----- RAW RECORDS -----

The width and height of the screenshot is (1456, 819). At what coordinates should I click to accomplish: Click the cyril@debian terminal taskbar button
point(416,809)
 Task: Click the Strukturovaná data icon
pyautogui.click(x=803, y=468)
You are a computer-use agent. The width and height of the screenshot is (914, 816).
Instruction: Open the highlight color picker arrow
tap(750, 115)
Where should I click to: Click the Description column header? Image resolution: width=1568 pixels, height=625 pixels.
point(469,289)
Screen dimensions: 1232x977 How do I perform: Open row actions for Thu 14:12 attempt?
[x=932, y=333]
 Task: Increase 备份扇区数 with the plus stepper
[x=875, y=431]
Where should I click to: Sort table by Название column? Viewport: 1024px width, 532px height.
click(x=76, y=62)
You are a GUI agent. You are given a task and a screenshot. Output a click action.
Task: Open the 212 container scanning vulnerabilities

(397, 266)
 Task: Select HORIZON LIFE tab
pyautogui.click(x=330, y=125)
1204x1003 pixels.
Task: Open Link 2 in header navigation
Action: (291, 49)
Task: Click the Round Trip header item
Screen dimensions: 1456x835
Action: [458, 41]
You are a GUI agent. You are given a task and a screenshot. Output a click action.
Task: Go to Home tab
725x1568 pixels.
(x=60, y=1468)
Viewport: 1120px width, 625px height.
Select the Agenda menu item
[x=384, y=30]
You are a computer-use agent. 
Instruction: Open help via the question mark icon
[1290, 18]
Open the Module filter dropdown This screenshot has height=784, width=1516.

-----

__WHAT IS ASKED__
Show every line of the records above that contains the word "Where".

__WRITTEN REPLY__
Where should I click to: Click the Description column header? Image resolution: width=1568 pixels, height=625 pixels.
Where should I click to: Sort table by Название column? Viewport: 1024px width, 532px height.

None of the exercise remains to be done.